# Reality sets in



## Corso (Jul 16, 2013)

Wow, what a week, been a total nightmare, bankruptcy lawyer consultation, which ended up in a discussion with the wife when I got home, and she just ended up getting crazy, I left, she called police, very messy.
I have to have a escort to get stuff out of my own house. she is dilusional I feel bad for her, I went and retained a divorce lawyer today, I felt pretty good that I was getting the process started, but once I signed the agreement to retaiin him, it was pretty upsetting.
It is the right tning to do, and after false claims the other night to hurt me I know I can never trust her again.

She thinks she is going to hit gold or something, but she lost everything I had. She has the house right now but we owe way more than it's worth, she also doesn't believe that I don't have to pay for her to live there right now or for anything. 

She does not know yet that I went today and retained a lawyer.

She has been lying to me about so many things this week and all these lawyers that she was getting consultations from and telling me how screwed I am. 

So I am relieved about going today to find out the truth but the reality that my marriage is over is kind of depressing. 
I need to get past that and realize I did everything I could, and that now instead of having a caretaker, she will have to take care of herself and will become a better person.
I will have to pay support or alimony at somepoint, but as weird as it sounds that might actually benefit me in other areas of the rebuilding process. 

I can only assume it's going to get even uglier before it gets better.


----------



## FeministInPink (Sep 13, 2012)

Yeah, with all the crazy it's probably going to get worse before it gets better. How you holding up today?


----------



## 2005tahoe (Aug 23, 2013)

Corso said:


> Wow, what a week, been a total nightmare, bankruptcy lawyer consultation, which ended up in a discussion with the wife when I got home, and she just ended up getting crazy, I left, she called police, very messy.
> I have to have a escort to get stuff out of my own house. she is dilusional I feel bad for her, I went and retained a divorce lawyer today, I felt pretty good that I was getting the process started, but once I signed the agreement to retaiin him, it was pretty upsetting.
> It is the right tning to do, and after false claims the other night to hurt me I know I can never trust her again.
> 
> ...


Sounds like my story, but she deserted me once we found out our chapter 7 BK case was goin gto be converted to a chapter 13. The real suprise was that out BK13 payments were going to only be $100 a month for 60 months to clear up ALOT of debt.

see my story "the unmighty dollar "


----------



## Corso (Jul 16, 2013)

Been a rough few days and some low blows taken, I found out Monday when I went to sign divorce papers that she filed for a pfa.
I haven't been served yet, probably today but I was able to obtain the report she filed. It is disgusting, all lies and it doesn't really even coincide with the police report.

### Record extracts
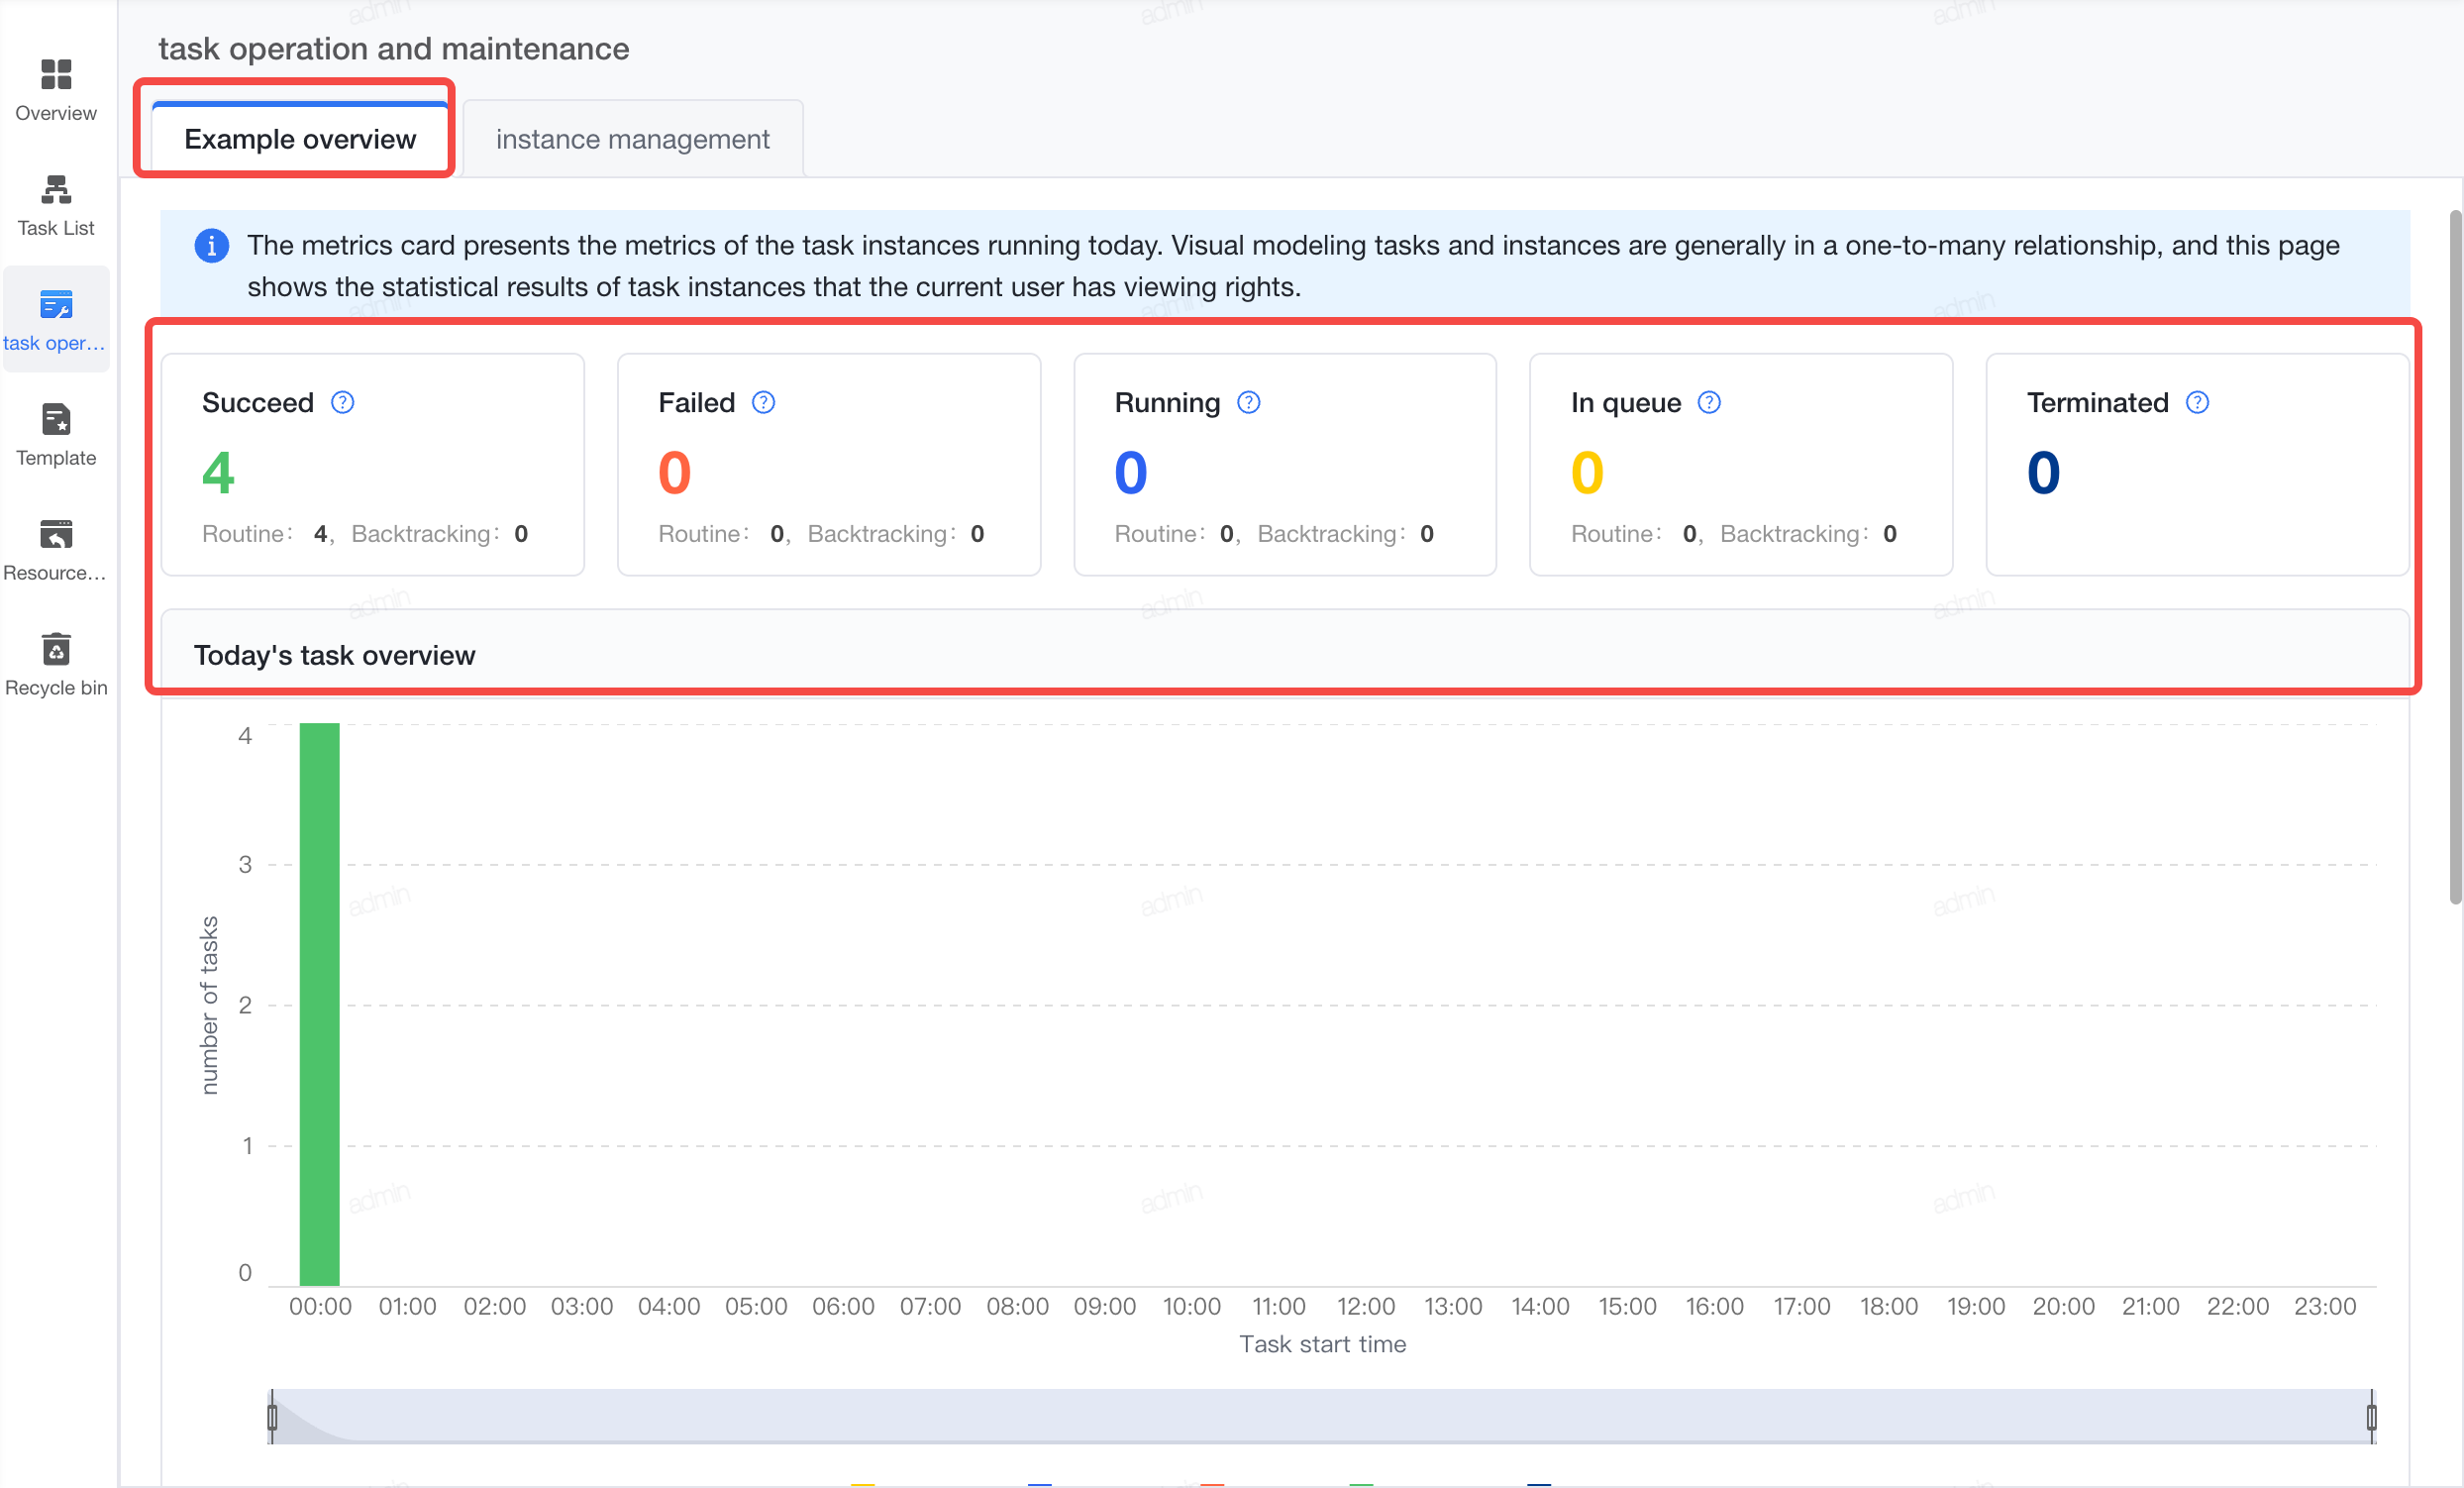Click help icon next to Terminated
Viewport: 2464px width, 1488px height.
(x=2198, y=402)
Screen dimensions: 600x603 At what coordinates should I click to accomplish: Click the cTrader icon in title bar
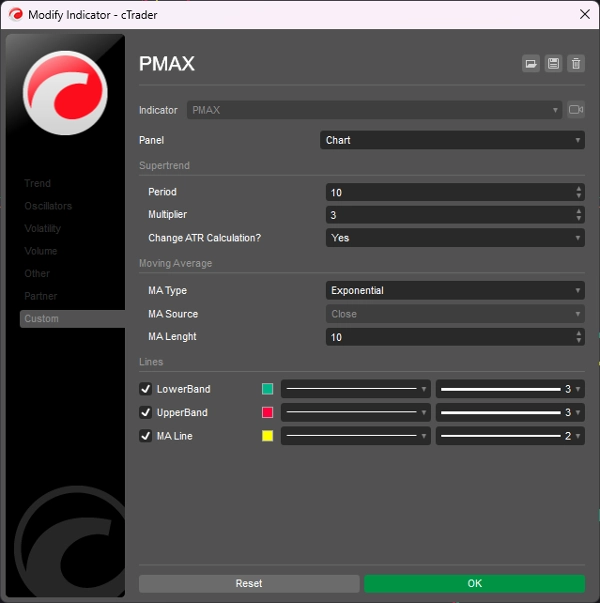15,14
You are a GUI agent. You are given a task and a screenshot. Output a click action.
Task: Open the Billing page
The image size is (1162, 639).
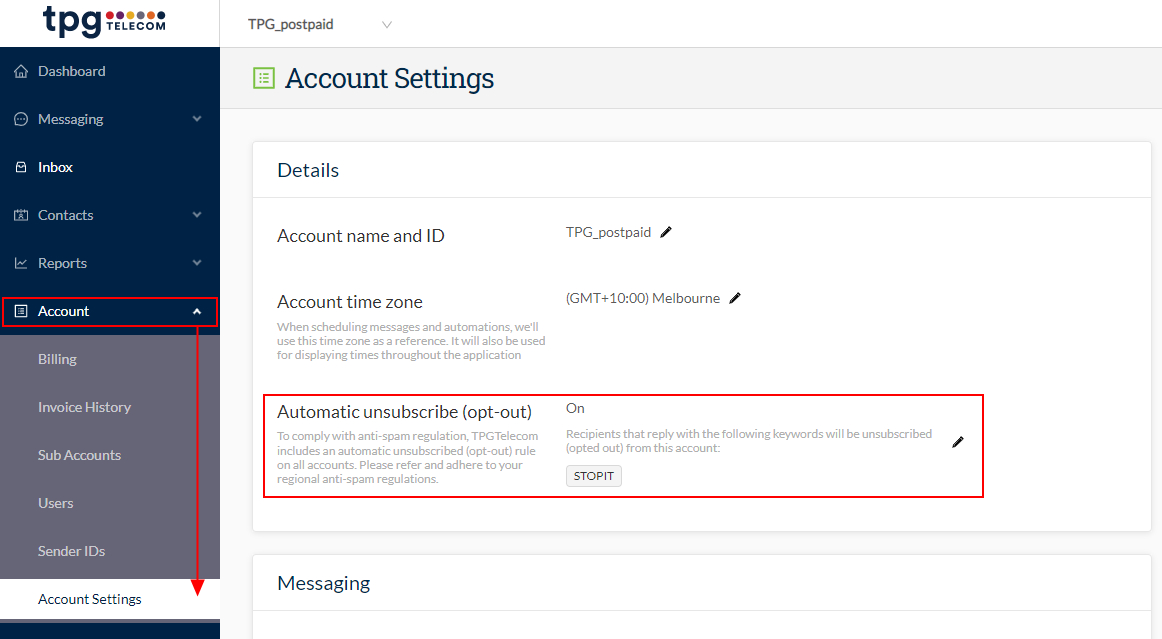pyautogui.click(x=55, y=358)
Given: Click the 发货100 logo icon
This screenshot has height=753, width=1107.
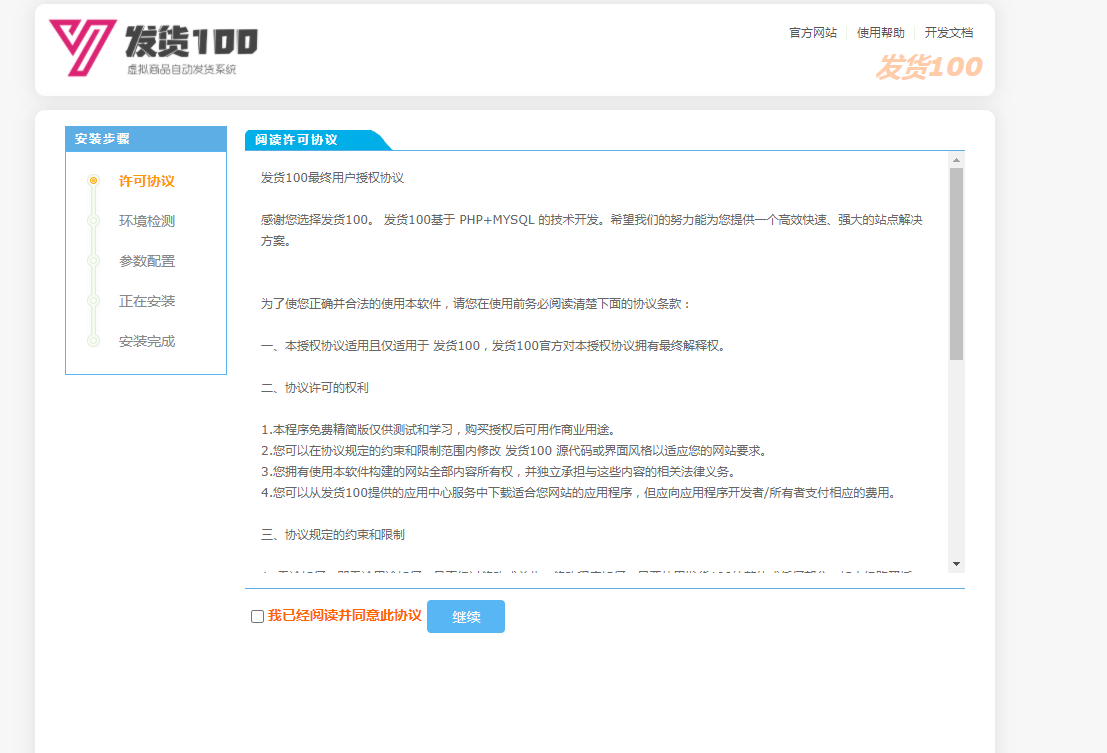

### Instructions
1 - For each statement below about the forum thread on divorce, answer yes or no according to whether it agrees with the thread, and quote the deciding words exactly.
(a) At the time of his first post, Corso's wife knew that he had retained a divorce lawyer.
(b) 2005tahoe's chapter 13 payments were to be $100 a month for 60 months.
(c) When Corso wrote his second post, he had not yet been served.
2 - Write what would follow the final sentence of the forum thread on divorce, continuing Corso's second post in his voice.
The lines bear no relation to the forum thread on divorce.

### Exercise results
1 -
(a) No: "She does not know yet that I went today and retained a lawyer."
(b) Yes: "$100 a month for 60 months"
(c) Yes: "I haven't been served yet"

2 -
My lawyer said I'd have a great chance of winning, but what do I want to win and pay money for? the right to see her? 
I can plead no contest and disagree with the charges, it's not a criminal case, and then I just can't be no where near her or contact her for how ever long, or I can take the chance and fight it and win, but there is always a chance I could lose.

If I did lose it would then show on my record that I was judged to be an abuser, makes me sick to even say that it's so ridiculous.

The most disgusting part to me is that 2 years ago we were having problems, she told me she went out to lunch a few times with another guy from her school, well that turned into talking and texting everyday for months, sneaking out to go shopping with him and his kids.

We separated for a bit, we had long discussions about fixing our marriage, and agreed to give it another whirl, we spoke in depth about this guy. 

He manipulated her, he was an alcoholic, he was a loser, and the only reason she kept talking to him behind my back is because he was crazy and she was afraid if she stopped he would do her or me harm, or to our house. 

Over the past two years if his name was mentioned, she would get angry and say nasty things about him, when the time of year it all happened came around she would cry for what she did, getting pitty from me who forgave her, and she would just state how much of an A-hole he is and that he almost ruined our marriage, and she wishes he was dead.

Well this past Saturday we talked and I told her about filing for divorce, we discussed not really talking to each other and she suggested we block all our mutual friends and stuff on FB.

Well on Monday someone said isn't ###### the guy your wife was seeing behind your back 2 years ago.

Come to find out that about 1 hour after our conversation on Saturday and her blocking all my friends, she was re-friended with this guy. 

So either she never felt that way about this guy and all the bad things she said about him and was lying to me for two years about how it went down and ended.

Or she contacted him and apologized sometime prior to Saturday.
I just don't see her:

a.) becoming friends with him in minutes after how horrible she said he was over the last two years.

b.) I don't see him just accepting her as a friend after her running him through the mud just like me. 
And I guess c.) she could have never stopped talking to him.

Makes me sick!!!!!

I could care less about the pfa, I know what happened and I know the truth, after finding this out, I really never want to see her again, so why pay to see her when i'm going to have to pay for support anyways.

This is actually the worst part of this whole mess, knowing that I have been lied to about this whole situation for the past two years, if he was as bad as she always said, and afraid for her life as she claimed, would she really become his friend in an hour again?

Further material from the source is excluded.